By the middle of the century, the average geographic size of heat waves across the country could be 80% larger than today if greenhouse gas emissions continue unabated, a UMaine climate scientist predicts.
Bradfield Lyon led a research team that analyzed temperature data to identify contiguous summer heat wave regions from 1979–2009 and in a model projecting climate for 2031–2055, according to a news release.
The researchers found that by mid-century, based on a conservative greenhouse gas emissions scenario, the average size of heat waves will increase by 50% over their size today. Based on high projections of greenhouse gas, the average size will increase by 80%, with extreme heat wave events more than doubling in size.

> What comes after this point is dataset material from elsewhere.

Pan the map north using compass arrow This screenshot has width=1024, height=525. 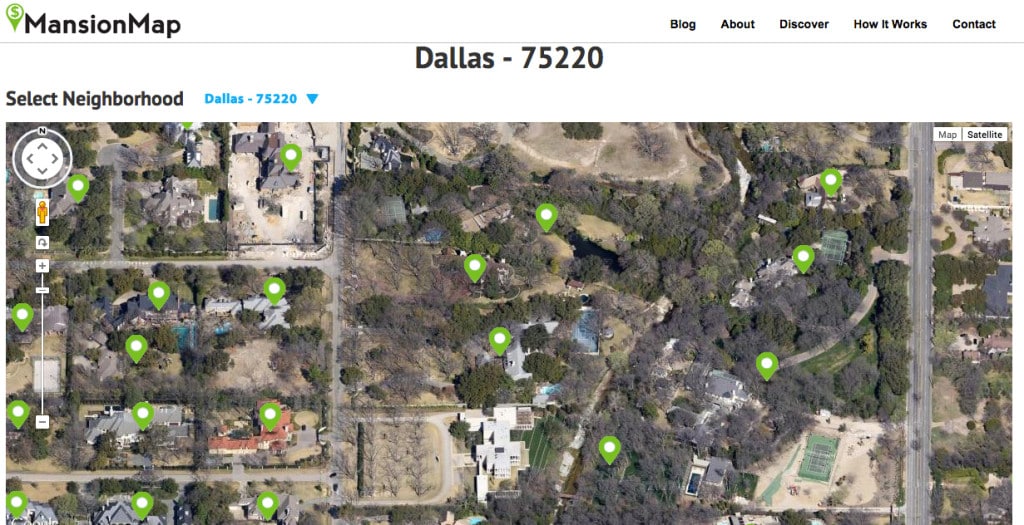42,144
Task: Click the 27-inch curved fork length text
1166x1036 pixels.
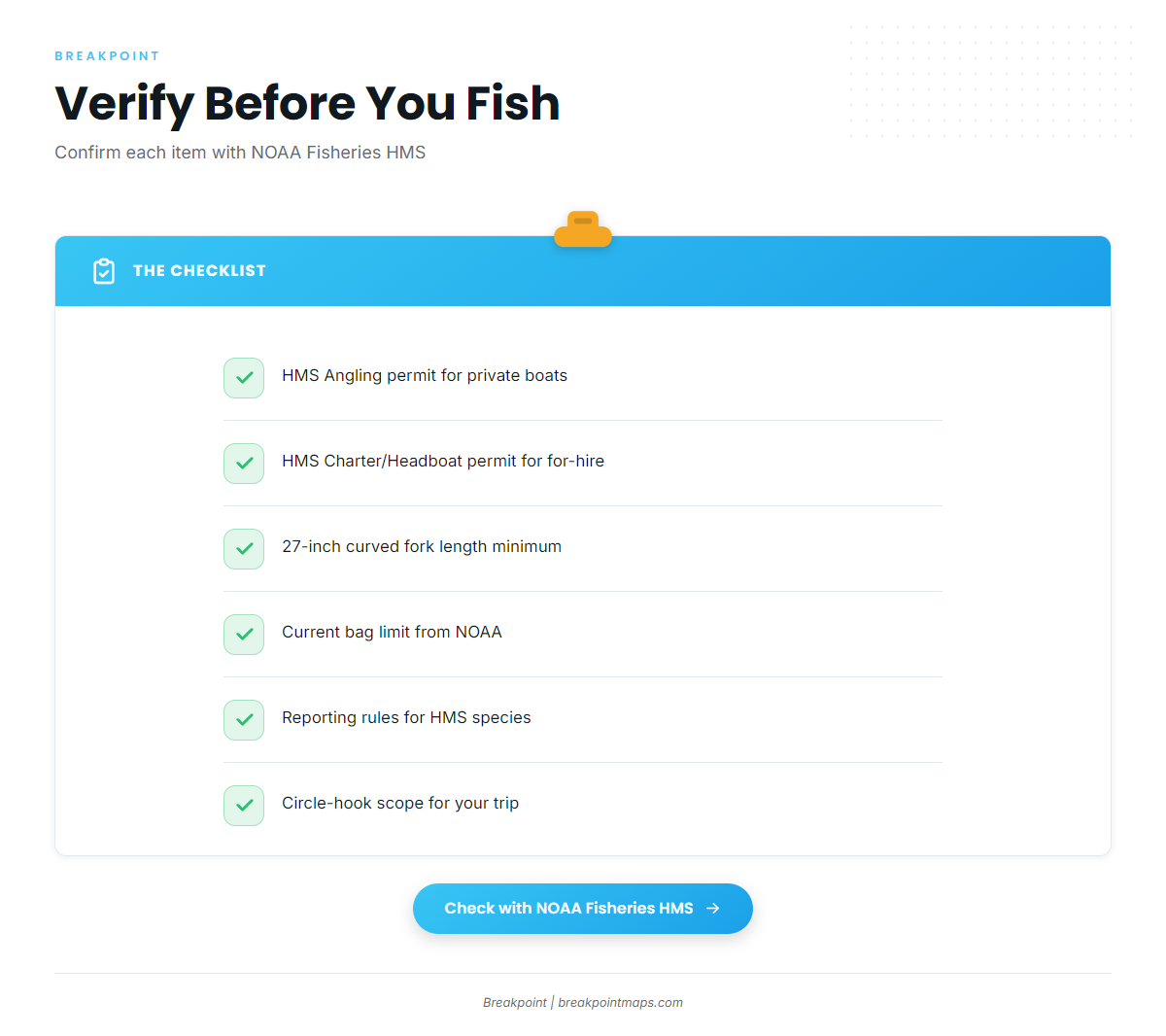Action: 422,547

“Larger spatial extent of heat waves strongly suggests larger human exposure and increased energy demand, and could also have implications for fire risk and air quality,” according to the researchers, who published their study in the journal Environmental Research Letters.
Previous studies have shown that heat waves will probably increase in duration, intensity and frequency as the climate system warms in response to increasing greenhouse gas concentrations. But scientists hadn't systematically studied the geographic size of heat wave regions.
The study provides a new framework from which to analyze heat waves and their impacts, UMaine said in the release.
Lyon is an associate research professor with the UMaine Climate Change Institute and School of Earth and Climate Sciences. The research was partly funded by the National Oceanic and Atmospheric Administration's Climate Program Office.